Photo Information

Marines from Task Force Tarawa form a 360 with their vehicles during Operation Southern Scimitar, May 18. The 360 was made to assure all areas surrounding the vehicles are being observed at all times of the mission.

Photo by Cpl. Rick Nelson

Operation Scimitar cuts down insurgent activity

29 May 2007 | Cpl. Rick Nelson

Marines and sailors assigned to Task Force Tarawa began Operation Southern Scimitar in the early morning of May 19, in order to sweep and clear their area of insurgent activity.

The operation was conducted due to reports of an enemy presence in a region east of Rutbah.

“Task Force Tarawa, 1st (Light Armored Reconnaissance Battalion) and the Iraqi Highway Patrol were all involved in the joint operation,” said Gunnery Sgt. Frank M. Impagliazzo, motor transport operations chief, Task Force Tarawa. “The IHP’s patrolled north while LAR was sweeping east to west pushing enemy activity through several coalition phase lines.”

During the operation, Impagliazzo’s unit was used for Combat Service Support, supplying the units with fuel, food and other needed materials.

“We provided approximately 500 gallons of JP fuel to the sweeping units throughout the operation,” he added. “We helped in many ways. We had maintenance and armory parts and used all we had to help to keep the mobile force going, but the overall goal of the operation was to flush out any activity and to show a presence in the area, so the enemy would know ‘hey if you go out there and set something up, we’re going to find it’.”

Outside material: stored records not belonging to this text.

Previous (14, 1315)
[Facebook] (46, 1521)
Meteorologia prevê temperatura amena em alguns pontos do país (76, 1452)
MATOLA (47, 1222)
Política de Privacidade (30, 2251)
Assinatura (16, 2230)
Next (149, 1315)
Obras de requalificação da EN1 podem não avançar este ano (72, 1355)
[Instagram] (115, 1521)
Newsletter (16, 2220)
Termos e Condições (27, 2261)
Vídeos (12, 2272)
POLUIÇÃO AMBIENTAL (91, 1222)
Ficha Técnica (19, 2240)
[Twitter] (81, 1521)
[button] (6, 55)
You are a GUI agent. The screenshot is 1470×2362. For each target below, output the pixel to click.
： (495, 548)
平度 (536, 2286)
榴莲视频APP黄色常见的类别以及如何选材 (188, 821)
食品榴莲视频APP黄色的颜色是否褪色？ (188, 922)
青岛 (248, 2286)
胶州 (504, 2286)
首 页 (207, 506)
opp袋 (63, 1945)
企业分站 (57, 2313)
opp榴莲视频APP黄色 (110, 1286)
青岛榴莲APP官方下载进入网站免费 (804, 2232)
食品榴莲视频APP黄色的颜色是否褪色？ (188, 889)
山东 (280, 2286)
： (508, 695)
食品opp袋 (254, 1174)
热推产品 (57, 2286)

The Iraqi Highway Patrol played a big part in the operation, setting up vehicle check-points in case insurgents tried to escape, said Staff Sgt. Matthew D. Seaburn, staff noncommissioned officer in charge, Police Training Team 22.

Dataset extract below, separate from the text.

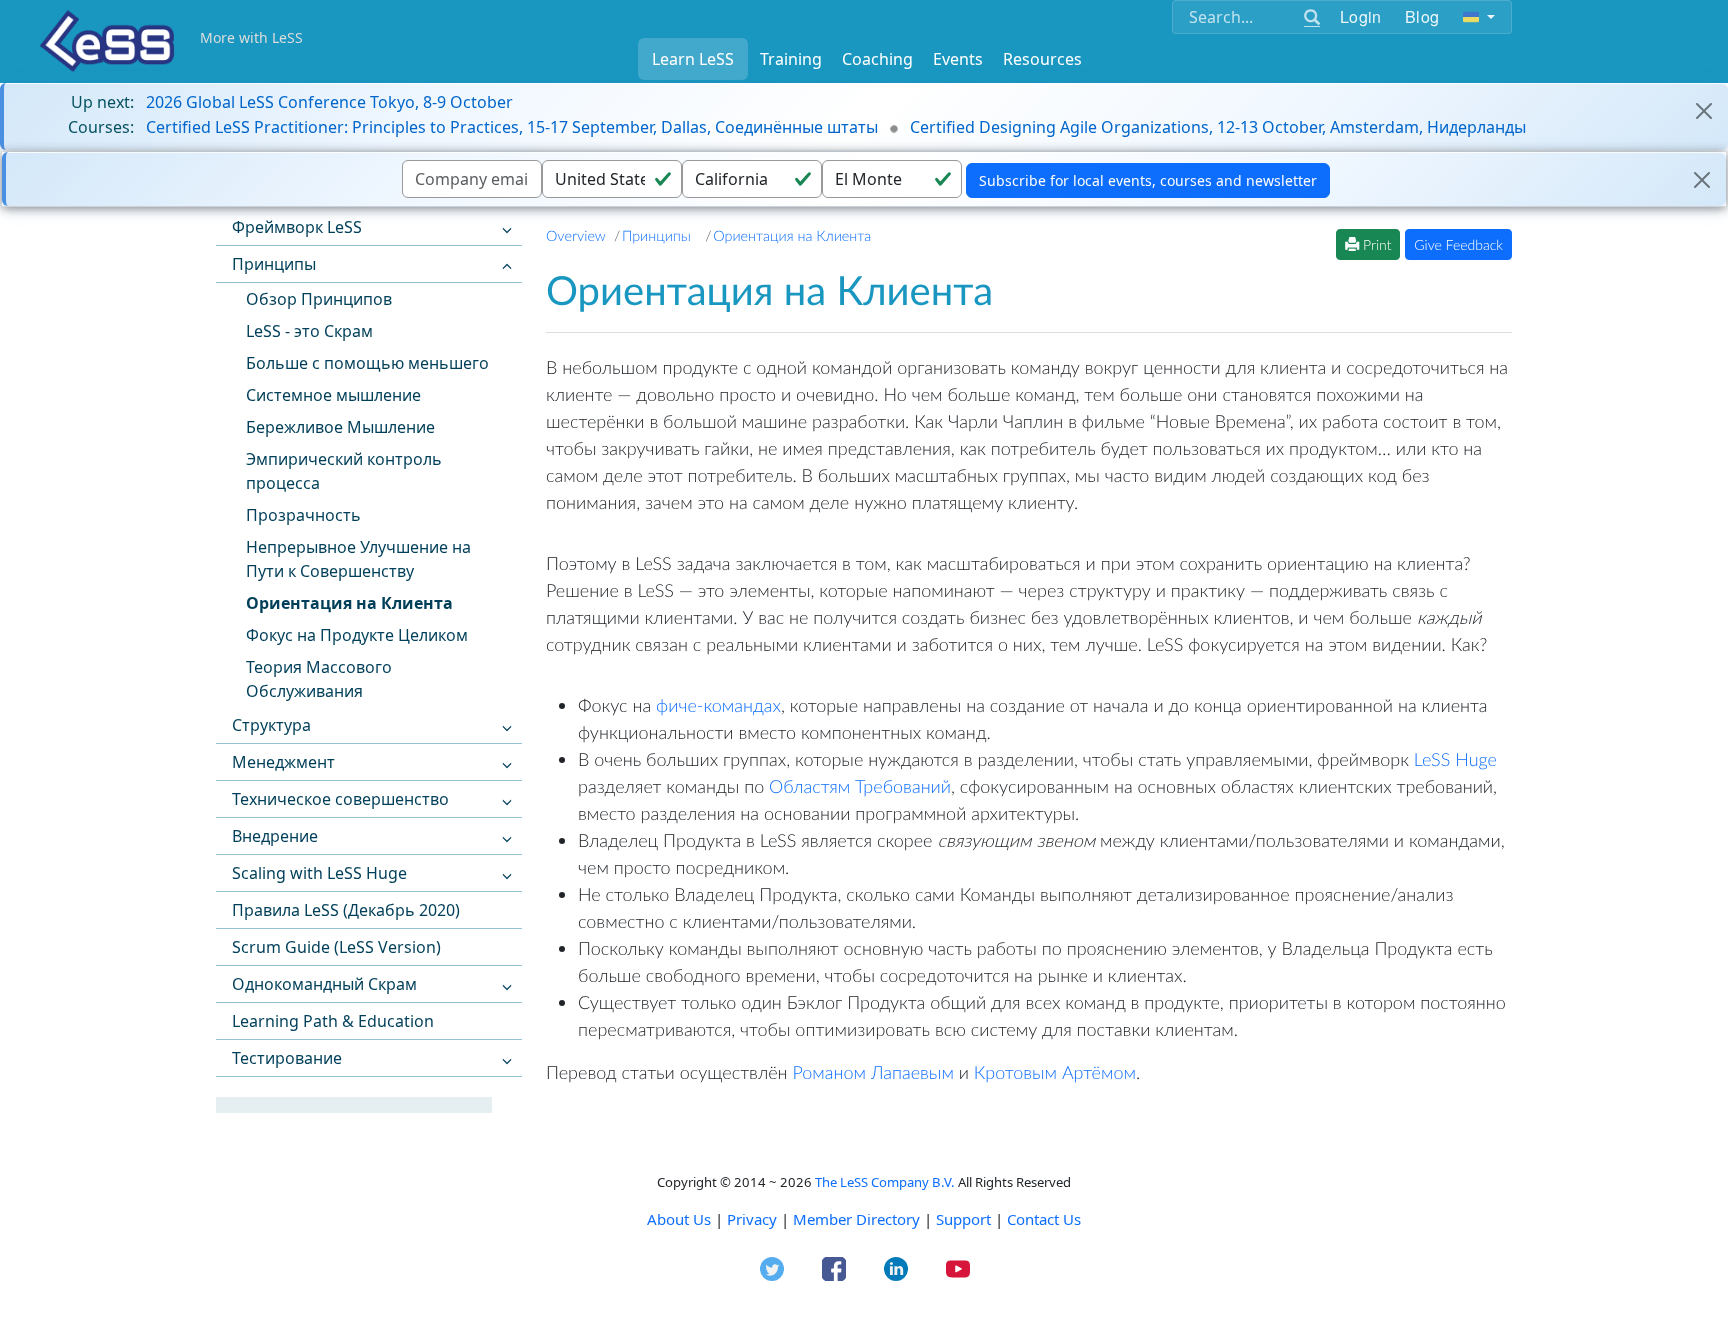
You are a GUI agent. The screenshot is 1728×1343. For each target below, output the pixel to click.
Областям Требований (860, 786)
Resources (1042, 59)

“Their main objective was to block Mobile Road to make sure insurgents didn’t try to flee once they realized the operation was going on,” said Seaburn. “This was the longest the IHPs patrolled, but we completed our mission very well with no one hurt, but there is always a threat of a vehicle-borne (improvised explosive devices) when doing the check-points.”

Seaburn, a Dellroy, Ohio, native, said the IHP were involved in a firefight in the same area a few weeks prior and knew there were insurgents in the area.

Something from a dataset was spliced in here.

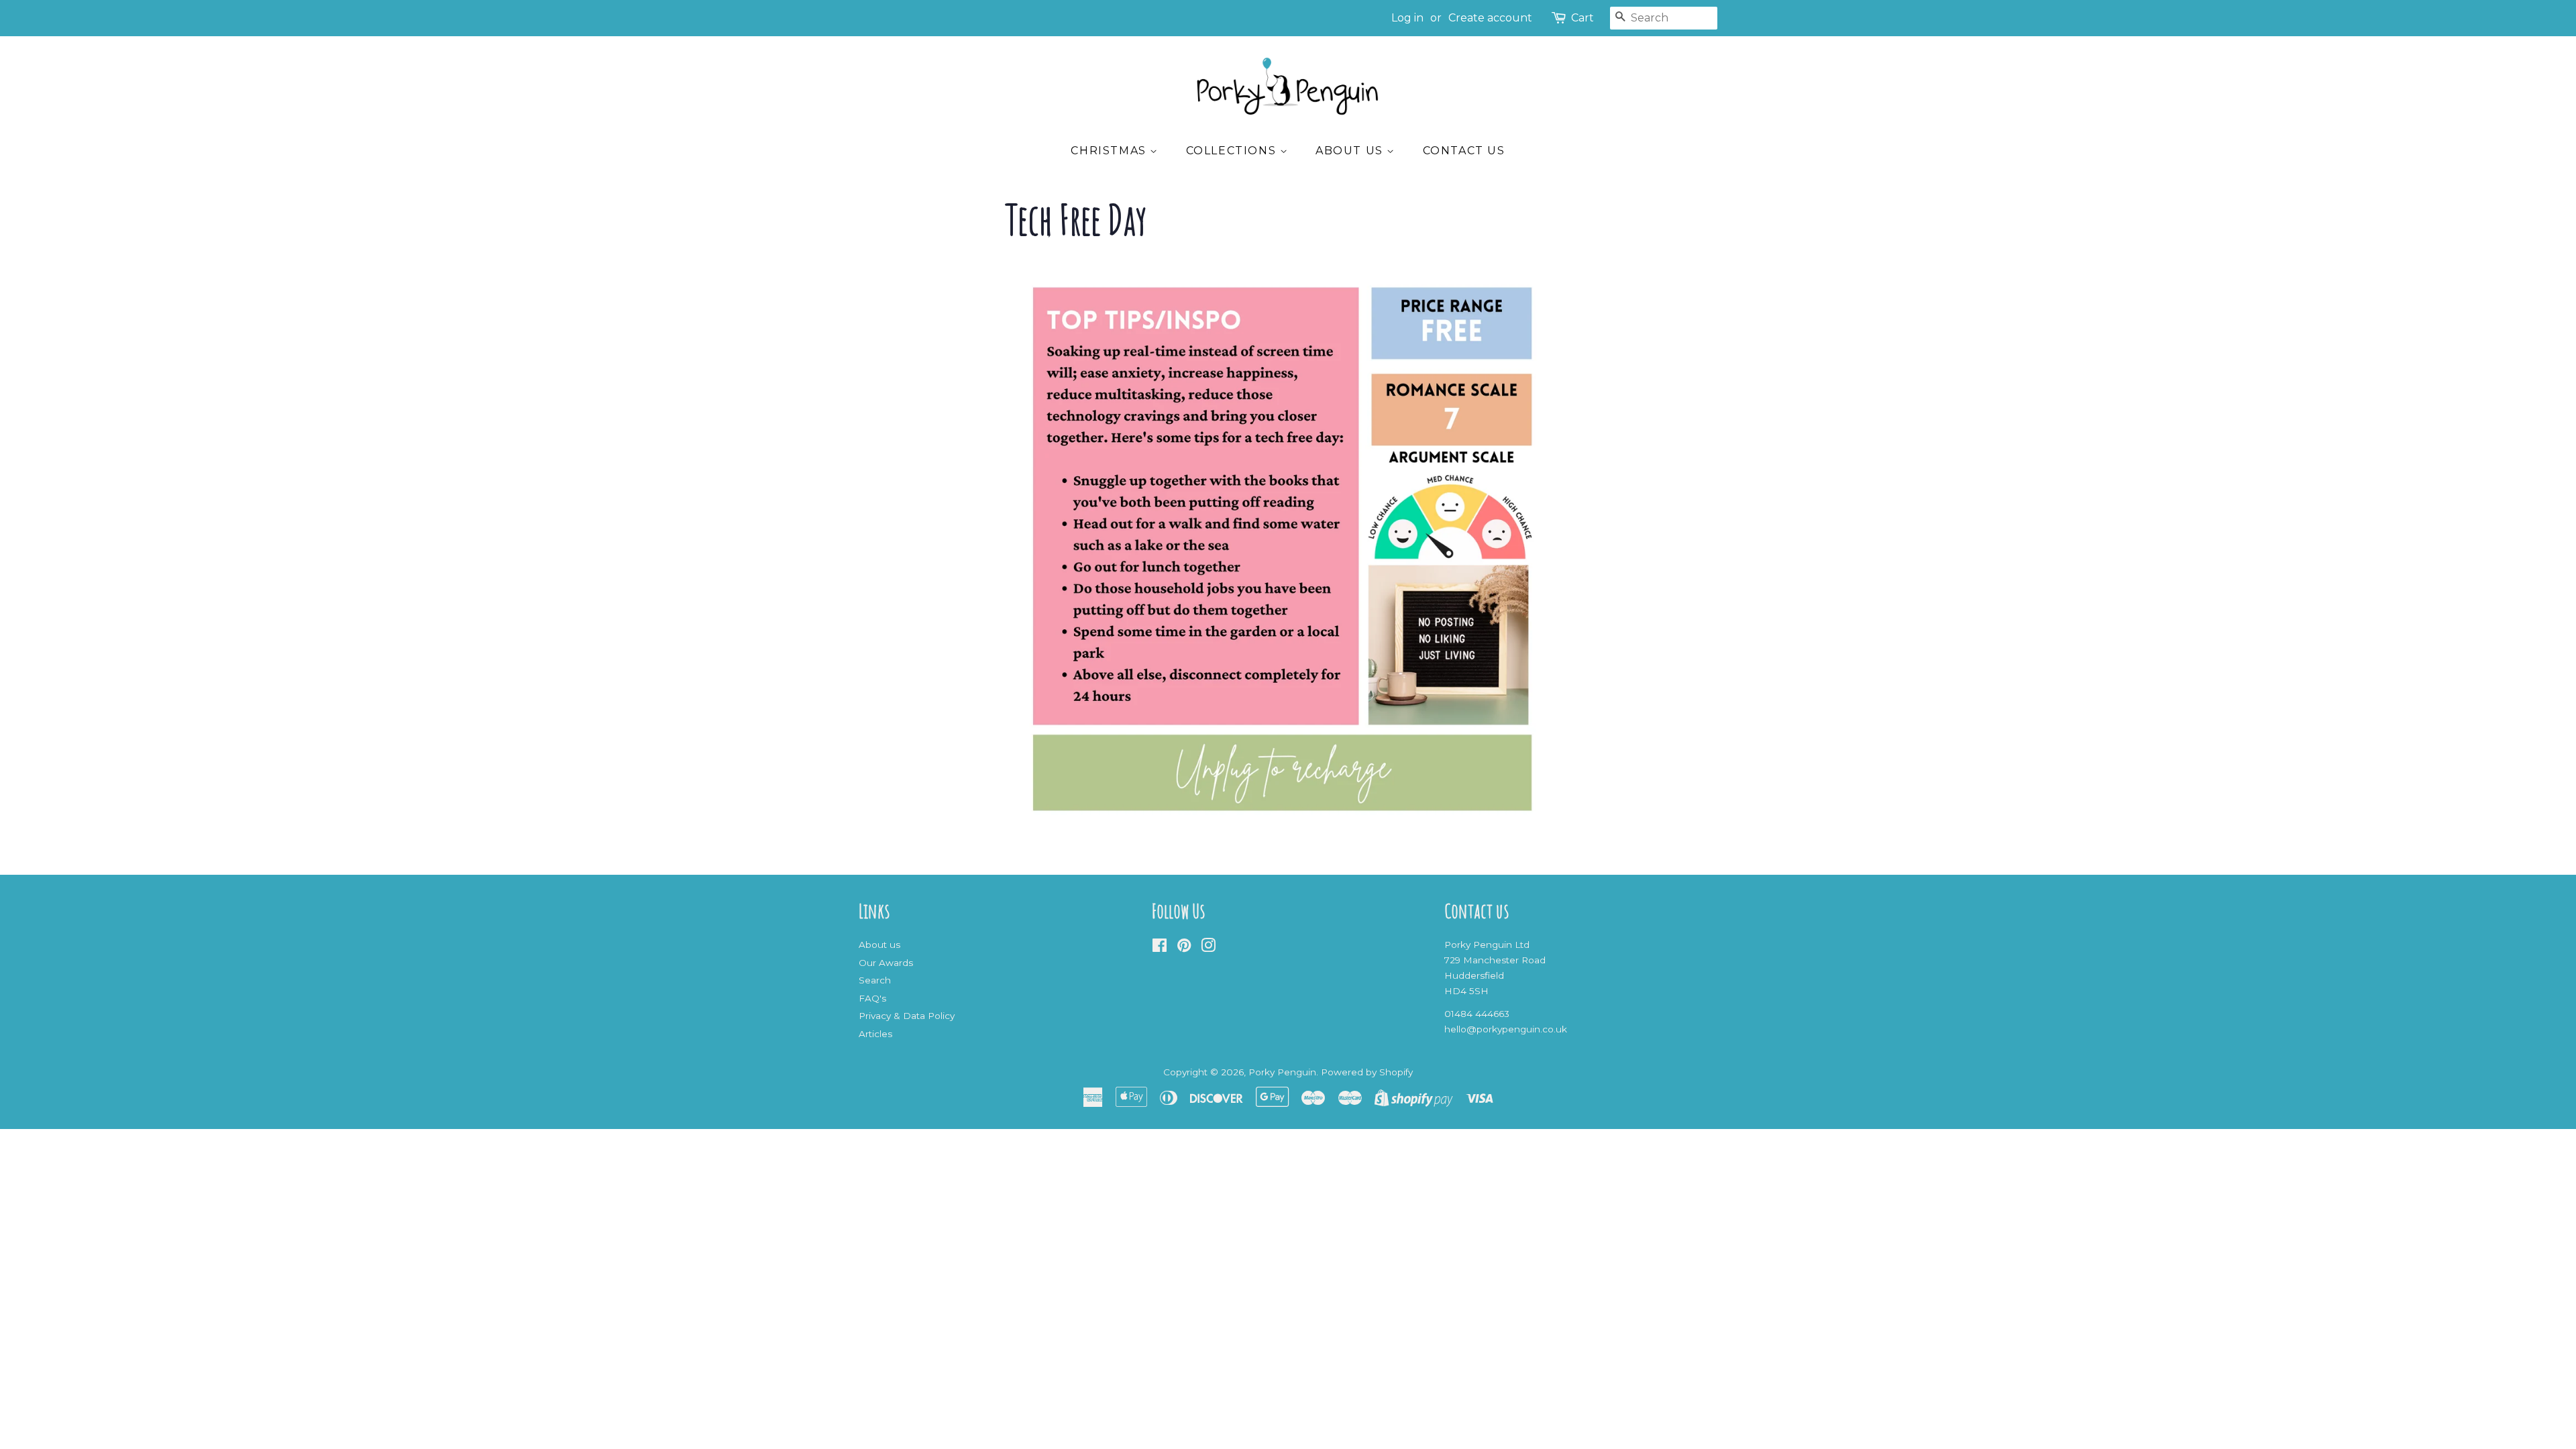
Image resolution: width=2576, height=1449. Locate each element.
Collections (1233, 150)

“I think the IHPs did a great job with the check-points,” said Maj. Alli Ayed Abd, an officer with the Iraqi Highway Patrol. “The only thing I think that could have been done differently is allowing more members of the IHP to patrol with the Marines, because they know the area and the people and may have been able to find out more intelligence from the locals.”

Prior to TFT and the Highway Patrol’s departure, a clearing team was sent out to clear the area before they arrived at their battle space, said Impagliazzo, a Scitvate, R.I., native.

“While we were out there I think the Marines did a pretty good job and let the people know that if  they’re a part of any enemy activity to stay out of this part of the country,” said the 38-year-old. “The operation was originally planned for five days, but things went smoothly and only ended up being two days. But you never know what could happen in a split second, which is what keeps the Marines from becoming complacent.”

During the operation two detainees were brought in for questioning and there were no combat related injuries, so it was a success, added Impagliazzo.

“It was a very organized operation and the Marines and sailors performed excellently,” said Impagliazzo. “I wished more bad guys would’ve been caught, but as far as the operation went, all of us went out there and did exactly what we were supposed to do. There’s no way to even show on paper what a show of force does for a unit and the area and what operations like this do for the Iraqi people.”

Task Force Tarawa is part of Regimental Combat Team 2, a Marine Corps command responsible for more than 30,000 square miles and 5,500 Marines, sailors and soldiers in Iraq’s Al Anbar Province.